Cette institution romaine est périphérique. Les touristes, les étrangers en général, n'y viennent pas en grand nombre. Ce serait un peu comme si nous évoquions la porte des Lilas pour ceux qui délimitent Paris à un périmètre Concorde-Beaubourg. Le dernier monument classique qu'on laisse derrière soi avant de se diriger vers la via Principe Eugenio est déjà à un bon quart d'heure (c'est Santa Maria Maggiore, elle-même fort éloignée du triangle Colisée-Navona-Trevi), et les environs de la piazza Vittorio Emmanuelle n'emballe guère le voyageur (à tort...)

Cette institution est née en 1880 et son fondateur a choisi en 1928 ce coin de l'Esquilin, peu impressionné par l'éclat du centre historique (il est vrai que le tourisme n'avait pas encore fait son œuvre). On arrive sur les lieux avec étonnement : ni enseigne, ni devanture clinquante. Le Palazzo del Freddo du sieur Giovanni Fassi est une ancienne laiterie dont l'étendue (500 mètres carrés pour la clientèle, 200 mètres carrés de laboratoire) et la hauteur sous plafond font rêver. Nous sommes loin du cadre feutré, voire guindé des Tre Scalini. On n'est pas là pour se montrer comme chez Giolitti. Une vingtaine de tables au placement mouvant, quelques bancs, mais, surtout, un bruit de tous les diables, une furie de bavardages, d'éclat de voix, de rires qui font immanquablement penser à un hall de gare aux heures d'affluence. Rien à voir avec la pépiement sournois des salons de thé dont se moquait si bien Nathalie Sarraute. Personne n'est venu pour autre chose que l'excellence de l'art que Giovanni Fassi et ses successeurs maîtrisent sur toute la ligne : crème glacée ou sorbet, c'est tout un.

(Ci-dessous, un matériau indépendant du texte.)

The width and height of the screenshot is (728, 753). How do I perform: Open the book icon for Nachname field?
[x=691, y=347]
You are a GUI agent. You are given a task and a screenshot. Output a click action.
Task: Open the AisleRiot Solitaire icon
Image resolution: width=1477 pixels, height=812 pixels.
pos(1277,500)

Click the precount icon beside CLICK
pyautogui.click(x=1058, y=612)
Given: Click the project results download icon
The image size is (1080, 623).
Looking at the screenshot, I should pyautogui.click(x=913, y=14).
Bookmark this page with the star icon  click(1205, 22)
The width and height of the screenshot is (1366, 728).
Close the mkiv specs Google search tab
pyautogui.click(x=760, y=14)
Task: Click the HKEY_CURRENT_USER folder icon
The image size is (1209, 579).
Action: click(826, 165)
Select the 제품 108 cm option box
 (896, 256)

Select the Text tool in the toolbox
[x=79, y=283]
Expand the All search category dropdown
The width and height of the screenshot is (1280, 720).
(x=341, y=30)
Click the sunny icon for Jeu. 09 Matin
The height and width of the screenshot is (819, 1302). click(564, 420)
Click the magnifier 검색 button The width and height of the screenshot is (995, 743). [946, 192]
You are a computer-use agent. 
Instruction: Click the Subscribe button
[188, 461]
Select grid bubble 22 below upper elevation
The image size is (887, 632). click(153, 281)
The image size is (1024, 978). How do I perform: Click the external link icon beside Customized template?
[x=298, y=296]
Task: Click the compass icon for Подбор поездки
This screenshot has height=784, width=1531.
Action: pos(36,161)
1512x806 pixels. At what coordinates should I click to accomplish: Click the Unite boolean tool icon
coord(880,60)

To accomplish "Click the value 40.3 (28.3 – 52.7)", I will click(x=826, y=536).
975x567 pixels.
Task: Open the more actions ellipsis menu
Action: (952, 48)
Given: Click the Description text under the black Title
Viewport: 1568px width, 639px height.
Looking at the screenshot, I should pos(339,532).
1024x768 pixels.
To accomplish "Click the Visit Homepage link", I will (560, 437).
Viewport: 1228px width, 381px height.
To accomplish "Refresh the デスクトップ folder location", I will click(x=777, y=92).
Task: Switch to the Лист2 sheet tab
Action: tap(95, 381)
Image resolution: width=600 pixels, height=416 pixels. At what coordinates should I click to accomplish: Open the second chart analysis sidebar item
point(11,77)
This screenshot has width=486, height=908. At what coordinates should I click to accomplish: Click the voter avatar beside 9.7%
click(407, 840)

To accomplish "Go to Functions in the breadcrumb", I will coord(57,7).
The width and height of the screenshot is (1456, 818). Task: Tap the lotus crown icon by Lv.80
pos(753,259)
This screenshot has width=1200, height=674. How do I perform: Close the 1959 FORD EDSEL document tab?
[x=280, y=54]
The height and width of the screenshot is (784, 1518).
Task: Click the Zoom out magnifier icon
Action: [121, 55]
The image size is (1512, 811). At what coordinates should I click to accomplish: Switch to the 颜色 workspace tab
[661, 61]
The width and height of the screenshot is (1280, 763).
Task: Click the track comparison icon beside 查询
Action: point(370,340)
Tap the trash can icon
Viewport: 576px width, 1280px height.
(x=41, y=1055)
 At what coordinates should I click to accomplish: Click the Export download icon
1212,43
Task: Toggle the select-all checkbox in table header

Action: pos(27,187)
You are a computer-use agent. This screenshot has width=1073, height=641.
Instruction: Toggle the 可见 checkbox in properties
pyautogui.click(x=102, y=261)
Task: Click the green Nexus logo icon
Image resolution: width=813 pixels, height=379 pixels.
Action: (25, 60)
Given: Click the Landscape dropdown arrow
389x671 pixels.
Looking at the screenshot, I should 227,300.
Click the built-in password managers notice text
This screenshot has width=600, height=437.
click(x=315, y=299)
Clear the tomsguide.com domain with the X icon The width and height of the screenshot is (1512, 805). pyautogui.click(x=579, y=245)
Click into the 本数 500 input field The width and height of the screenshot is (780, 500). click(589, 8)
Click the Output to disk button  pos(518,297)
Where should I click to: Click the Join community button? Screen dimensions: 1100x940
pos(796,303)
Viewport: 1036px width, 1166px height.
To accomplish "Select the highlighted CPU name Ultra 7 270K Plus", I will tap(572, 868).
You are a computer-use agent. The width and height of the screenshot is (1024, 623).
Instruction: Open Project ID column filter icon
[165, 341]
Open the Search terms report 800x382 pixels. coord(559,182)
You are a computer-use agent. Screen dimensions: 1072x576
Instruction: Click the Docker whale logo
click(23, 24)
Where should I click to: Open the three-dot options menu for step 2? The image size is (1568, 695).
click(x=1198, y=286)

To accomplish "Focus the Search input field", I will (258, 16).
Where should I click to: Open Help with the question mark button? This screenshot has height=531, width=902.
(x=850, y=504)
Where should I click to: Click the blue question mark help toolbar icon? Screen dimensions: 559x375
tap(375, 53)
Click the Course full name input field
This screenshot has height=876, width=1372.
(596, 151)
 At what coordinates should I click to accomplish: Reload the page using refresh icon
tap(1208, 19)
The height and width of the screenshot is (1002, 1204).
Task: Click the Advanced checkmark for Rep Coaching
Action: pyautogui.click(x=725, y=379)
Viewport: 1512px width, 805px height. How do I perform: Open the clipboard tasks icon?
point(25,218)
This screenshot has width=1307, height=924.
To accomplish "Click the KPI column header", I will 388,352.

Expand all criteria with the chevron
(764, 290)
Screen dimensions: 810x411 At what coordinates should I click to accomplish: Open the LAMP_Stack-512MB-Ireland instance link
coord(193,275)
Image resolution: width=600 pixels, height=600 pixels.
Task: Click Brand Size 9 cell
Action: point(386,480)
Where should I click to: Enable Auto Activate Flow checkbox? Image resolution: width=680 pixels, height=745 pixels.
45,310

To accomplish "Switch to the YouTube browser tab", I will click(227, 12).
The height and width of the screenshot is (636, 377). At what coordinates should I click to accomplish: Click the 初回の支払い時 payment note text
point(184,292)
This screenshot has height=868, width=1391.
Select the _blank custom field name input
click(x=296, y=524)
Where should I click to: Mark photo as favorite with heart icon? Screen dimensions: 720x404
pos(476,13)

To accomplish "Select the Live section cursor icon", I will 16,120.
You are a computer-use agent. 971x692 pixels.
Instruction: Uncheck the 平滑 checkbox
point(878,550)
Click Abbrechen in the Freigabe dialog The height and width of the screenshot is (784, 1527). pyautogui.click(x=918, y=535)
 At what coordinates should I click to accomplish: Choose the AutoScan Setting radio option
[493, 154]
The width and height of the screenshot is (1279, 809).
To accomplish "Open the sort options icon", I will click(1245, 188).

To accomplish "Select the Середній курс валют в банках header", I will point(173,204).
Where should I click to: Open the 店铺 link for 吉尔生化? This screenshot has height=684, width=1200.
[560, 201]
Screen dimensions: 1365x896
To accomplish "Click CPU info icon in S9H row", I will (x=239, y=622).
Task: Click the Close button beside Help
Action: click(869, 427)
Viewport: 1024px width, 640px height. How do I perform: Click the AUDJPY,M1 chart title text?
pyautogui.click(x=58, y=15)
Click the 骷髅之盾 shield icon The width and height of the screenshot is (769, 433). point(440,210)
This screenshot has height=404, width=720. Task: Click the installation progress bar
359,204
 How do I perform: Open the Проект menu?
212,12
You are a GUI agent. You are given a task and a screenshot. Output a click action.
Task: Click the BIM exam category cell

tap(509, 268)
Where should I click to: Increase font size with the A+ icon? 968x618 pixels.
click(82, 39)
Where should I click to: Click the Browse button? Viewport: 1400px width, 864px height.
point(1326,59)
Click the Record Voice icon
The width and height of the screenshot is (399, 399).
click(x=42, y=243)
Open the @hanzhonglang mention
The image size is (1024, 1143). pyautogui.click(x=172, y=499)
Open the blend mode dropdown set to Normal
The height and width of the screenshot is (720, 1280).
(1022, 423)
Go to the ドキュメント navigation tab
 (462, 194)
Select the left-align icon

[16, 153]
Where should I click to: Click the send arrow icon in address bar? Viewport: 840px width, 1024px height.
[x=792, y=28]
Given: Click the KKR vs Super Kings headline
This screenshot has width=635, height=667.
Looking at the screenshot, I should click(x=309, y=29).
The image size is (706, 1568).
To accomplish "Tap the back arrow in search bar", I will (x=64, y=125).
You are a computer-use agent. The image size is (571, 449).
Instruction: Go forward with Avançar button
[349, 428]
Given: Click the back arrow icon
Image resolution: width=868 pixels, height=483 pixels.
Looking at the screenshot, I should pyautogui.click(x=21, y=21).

Cette institution est romaine : on n'y entend peu les langues étrangères. Les familles, les mères, les gamins, les jeunes gens, tout le monde se mélange. Ce n'est pas un endroit branché mais un bonheur d'un autre temps. Et l'occasion de comprendre que la glace, en Italie, n'a rien à voir, dans sa consommation et dans sa représentation sociale, avec ce que l'on trouvera en France. Chez nous, le glacier est un avatar du salon de thé : un univers essentiellement féminisé et/ou adolescent. Il n'en est pas de même au-delà des Alpes. Vers dix-sept ou dix-huit heures arrivent, en costumes élégants, belles chemises et cravates bien choisies, des hommes, par deux, trois ou quatre. Là où une pratique française les verrait s'attabler autour d'une bière ou d'un alcool plus viril, l'usage italien les incline à discuter des parfums qu'ils vont choisir. Ils ne font pas semblant. Il n'est pas question d'une petite coupe. Ce sera un cornet trois parfums con panna. Les voici avec, dans la main, une construction indécise, improbable, dont on craindrait qu'elle ne s'écroule d'un bord ou de l'autre. Mais ils ont la maestria et l'art de la manger sans se ridiculiser d'une moustache de chantilly, sans appréhender que le chocolat ou la stracciatella ne leur jouent un vilain tour. Ils ne s'en vont pas. Ils dégustent. Ils discutent. Ils doivent parler affaires, sans doute, et participent du chaos magnifique de l'endroit. Nous les regardons faire, attendant une catastrophe mais l'habit reste immaculé, et nous en concluons qu'il y a bien, en la matière, une adresse italienne quasi magique de la dégustation.